Velocity Reviews

Velocity Reviews (http://www.velocityreviews.com/forums/index.php)
-   C Programming (http://www.velocityreviews.com/forums/f42-c-programming.html)
-   -   Degenerate strcmp (http://www.velocityreviews.com/forums/t530049-degenerate-strcmp.html)

fishpond@invalid.com 08-17-2007 10:47 PM

Degenerate strcmp
 
One way I've seen strcmp(char *s1, char *s2) implemented is: return
immediately if s1==s2 (equality of pointers); otherwise do the usual
thing of searching through the memory at s1 and s2.

Of course the reason for doing this is to save time in case equal
pointers are passed to strcmp. But it seems to me that this could create
an inconsistency in the degenerate case when s1 points to memory that is
not null-terminated, i.e. by some freak chance, all of the memory from
s1 till the computer reaches the end of all its memory pages (however
that works) don't contain a single null byte. In this case, strcmp
should not say that s1 and s2 are "equal strings" since neither is
actually a string (because not null terminated).

Is my thinking correct?

--
Q: "What is the burning question on the mind of every dyslexic
existentialist?"
A: "Is there a dog?"

pete 08-17-2007 11:01 PM

Re: Degenerate strcmp
 
fishpond@invalid.com wrote:
>
> One way I've seen strcmp(char *s1, char *s2) implemented is: return
> immediately if s1==s2 (equality of pointers); otherwise do the usual
> thing of searching through the memory at s1 and s2.
>
> Of course the reason for doing this is to save time in case equal
> pointers are passed to strcmp.
> But it seems to me that this could create
> an inconsistency in the degenerate case when s1 points
> to memory that is
> not null-terminated, i.e. by some freak chance, all of the memory from
> s1 till the computer reaches the end of all its memory pages (however
> that works) don't contain a single null byte. In this case, strcmp
> should not say that s1 and s2 are "equal strings" since neither is
> actually a string (because not null terminated).
>
> Is my thinking correct?


No.
The behavior of strcmp is only defined for
cases when s1 and s2 both point to strings.
If it's not null terminated, it's not a string.

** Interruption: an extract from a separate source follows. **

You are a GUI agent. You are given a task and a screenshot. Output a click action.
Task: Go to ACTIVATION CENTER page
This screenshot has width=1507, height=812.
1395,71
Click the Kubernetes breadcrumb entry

In cases where the behavior of the code is not defined,
the running program can do whatever it wants.
That's the rules of the C programming language.

--
pete

fishpond@invalid.com 08-17-2007 11:25 PM

Re: Degenerate strcmp
 
On 17 Aug 2007 at 23:01, pete wrote:
> fishpond@invalid.com wrote:
>>
>> One way I've seen strcmp(char *s1, char *s2) implemented is: return
>> immediately if s1==s2 (equality of pointers); otherwise do the usual
>> thing of searching through the memory at s1 and s2.
>>
>> Of course the reason for doing this is to save time in case equal
>> pointers are passed to strcmp.
>> But it seems to me that this could create
>> an inconsistency in the degenerate case when s1 points
>> to memory that is
>> not null-terminated, i.e. by some freak chance, all of the memory from
>> s1 till the computer reaches the end of all its memory pages (however
>> that works) don't contain a single null byte. In this case, strcmp
>> should not say that s1 and s2 are "equal strings" since neither is
>> actually a string (because not null terminated).
>>
>> Is my thinking correct?

>
> No.
> The behavior of strcmp is only defined for
> cases when s1 and s2 both point to strings.
> If it's not null terminated, it's not a string.

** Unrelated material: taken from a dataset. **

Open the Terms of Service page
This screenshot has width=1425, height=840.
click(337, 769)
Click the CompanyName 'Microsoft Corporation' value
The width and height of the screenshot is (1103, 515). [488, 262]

Your right that a string has to be null terminated, but for random
memory maybe by chance there just isn't any null byte.

For example, for the program

main() { printf("%d\n",strlen(malloc(0))); }

this will print out a random number, but in principal the strlen call
might never terminate, if the memory at the pointer returned by malloc
doesn't have any null bytes. (OK, it's very unlikely, but it could
happen in theory...)

>
> In cases where the behavior of the code is not defined,
> the running program can do whatever it wants.
> That's the rules of the C programming language.
>
> --
> pete


--
Hlade's Law:
If you have a difficult task, give it to a lazy person --
they will find an easier way to do it.

pete 08-17-2007 11:37 PM

Re: Degenerate strcmp
 
fishpond@invalid.com wrote:
>
> On 17 Aug 2007 at 23:01, pete wrote:


> but for random
> memory maybe by chance there just isn't any null byte.


> > In cases where the behavior of the code is not defined,
> > the running program can do whatever it wants.
> > That's the rules of the C programming language.


Do you understand what I've quoted of myself here?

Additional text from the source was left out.